GiNaC objects can be printed in a variety of different formats. Originally,
there were separate virtual methods for each output type (with different
parameter lists):

  basic::print(...)
  basic::printtree(...)
  basic::printcsrc(...)
  etc.

This made adding new output types (LaTeX output was planned at that time)
cumbersome, as the corresponding method would have to be implemented for
every single class, even if the output wasn't different from that of any of
the existing output types.

In GiNaC 0.8.0, this was radically changed by creating a hierarchy of
"print_context" classes, corresponding to the output types, and reducing
the print methods to a single one that accepts a print_context object as
an argument:

  basic::print(const print_context &, ...)

The implementations of print() for each class then perform a type switch on
the actual (dynamic) type of the passed print_context. This design later
also proved useful for adding stream manipulators ("cout << latex" etc.).
It still has problems, though:

 - It's not possible for GiNaC users to add new output types that work with
   existing classes without modifying and recompiling GiNaC (e.g. you could
   implement a print_fortran class but you need to change power::print() to
   have powers printed in the proper way).
 - There is no proper overload resolution performed with respect to the
   print_context type. You can't easily make a class have a different
   csrc output (with all other output types being the same) than its parent
   without manually adding fallback code. This is already a problem with
   print_tree which produces output that is radically different from any
   other print_context type (see also utils.h/DEFAULT_PRINT).
 - There are some design issues with type switches, the most severe being
   that the order of tests matters when dealing with class hierarchies
   (e.g. an "if (is_a<print_csrc_cl_N>(c))" must come before an
   "if (is_a<print_csrc>(c))", otherwise it won't work as expected).

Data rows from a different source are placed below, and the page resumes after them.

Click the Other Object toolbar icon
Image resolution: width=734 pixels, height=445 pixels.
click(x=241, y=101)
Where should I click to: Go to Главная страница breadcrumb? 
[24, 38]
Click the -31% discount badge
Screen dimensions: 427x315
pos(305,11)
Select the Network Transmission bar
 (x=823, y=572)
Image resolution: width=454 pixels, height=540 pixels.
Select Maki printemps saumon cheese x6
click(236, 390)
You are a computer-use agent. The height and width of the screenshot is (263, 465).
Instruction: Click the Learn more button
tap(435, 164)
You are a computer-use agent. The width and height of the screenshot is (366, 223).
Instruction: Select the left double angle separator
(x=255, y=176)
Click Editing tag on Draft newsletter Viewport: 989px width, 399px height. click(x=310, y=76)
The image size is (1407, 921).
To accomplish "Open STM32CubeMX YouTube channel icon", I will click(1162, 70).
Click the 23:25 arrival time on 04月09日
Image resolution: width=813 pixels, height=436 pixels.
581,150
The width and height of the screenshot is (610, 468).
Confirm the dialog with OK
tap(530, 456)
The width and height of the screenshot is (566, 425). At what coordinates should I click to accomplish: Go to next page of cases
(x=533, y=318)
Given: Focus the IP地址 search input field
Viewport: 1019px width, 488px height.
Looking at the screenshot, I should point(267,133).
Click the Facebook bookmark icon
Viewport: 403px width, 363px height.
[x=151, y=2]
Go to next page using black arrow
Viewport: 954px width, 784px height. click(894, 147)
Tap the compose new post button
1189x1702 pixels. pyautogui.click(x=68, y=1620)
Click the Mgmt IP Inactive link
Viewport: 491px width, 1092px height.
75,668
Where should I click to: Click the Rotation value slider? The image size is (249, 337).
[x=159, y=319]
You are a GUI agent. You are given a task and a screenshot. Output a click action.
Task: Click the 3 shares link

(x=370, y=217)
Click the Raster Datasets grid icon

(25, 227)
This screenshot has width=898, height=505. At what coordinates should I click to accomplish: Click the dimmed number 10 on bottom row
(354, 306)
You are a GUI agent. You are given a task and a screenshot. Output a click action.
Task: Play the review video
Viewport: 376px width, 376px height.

A swift design analysis yields that what's really needed here is double
dispatch, the ability to dispatch methods depending on the dynamic type of
two objects (the algebraic object and the print_context object) which C++,
unfortunately, doesn't provide. So this behavior has to be emulated.

It is tempting to use visitors here, especially the kind that is already
implemented in GiNaC 1.2. For every print_context type, there would be a
corresponding visitor class (they even have the proper overload resolution
already) but this setup would make adding new algebraic classes to GiNaC
impossible, as you couldn't add the required "visit(const myclass &)"
function to an existing visitor (sudden crazy thought: might it be possible
to apply the visitor scheme to the visitors themselves to achieve that?
Probably just results in an unmaintainable mess of NxM classes...).

Anyway, I have a working test implementation of a possible double dispatcher
for print(). First, the good news:
 - It appears to work perfectly.
 - It's dynamic: you can change print methods at runtime.
 - It's backwards compatible: basic::print() remains a virtual function
   with the same arguments, so derived classes can overload it as before.
   They won't get any of the benefits of the new dispatcher then, though.
 - In any case, unless you write your own symbolic classes you won't notice
   any difference.

The bad news:
 - It's slower than the current print(). It performs a few virtual function
   calls and vector lookups, but if the types match it still dispatches in
   constant time. I doubt that the efficiency of print() is of much importance,
   though.
 - Specifying print methods for classes is a little awkward (see below).

Print methods are specified in a way that resembles the specification of
eval() etc. methods for functions (and designed in a way to allow possible
future extension with more per-class attributes):

  class foo : public basic {
    GINAC_DECLARE_REGISTERED_CLASS(foo, basic)
  public:
    void do_print(const print_context & c, unsigned level) const;
    void do_print_csrc(const print_csrc & c, unsigned level) const;
  };

  GINAC_IMPLEMENT_REGISTERED_CLASS_OPT(foo, basic,
    print_func(&foo::do_print).print_func(&foo::do_print_csrc))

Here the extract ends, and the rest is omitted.